INFORMATION SHOWN —
————————

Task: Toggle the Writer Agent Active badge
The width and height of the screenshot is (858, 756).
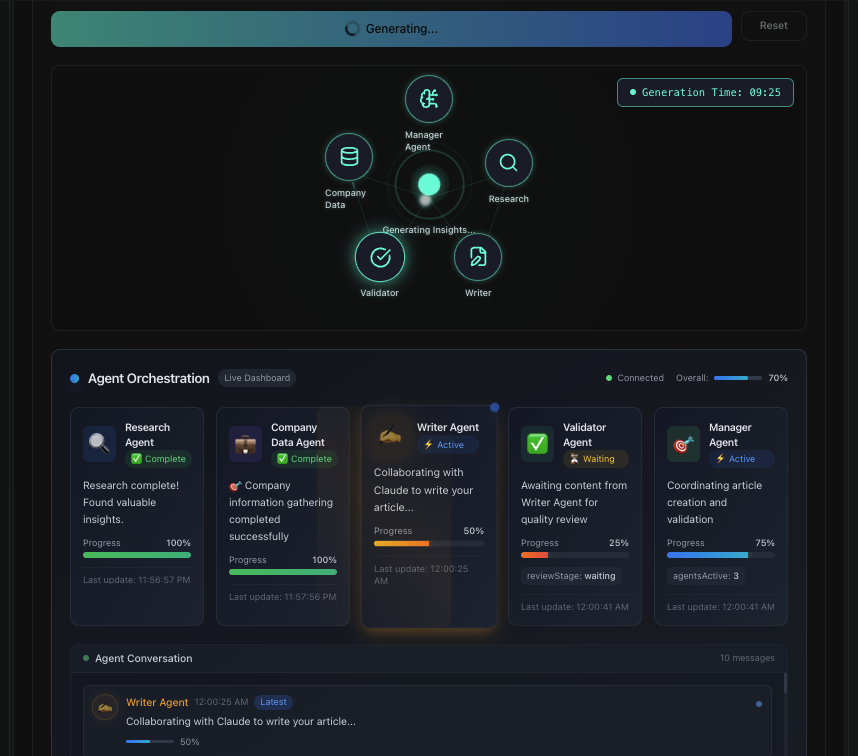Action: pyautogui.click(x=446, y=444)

————————

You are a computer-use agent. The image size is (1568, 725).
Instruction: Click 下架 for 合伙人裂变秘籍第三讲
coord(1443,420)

————————

WHAT YOU SHOULD DO —
Return each line above that contains the string "Task". Match case, so a different capitalization does not count.

CORRECT OUTPUT —
Task: Toggle the Writer Agent Active badge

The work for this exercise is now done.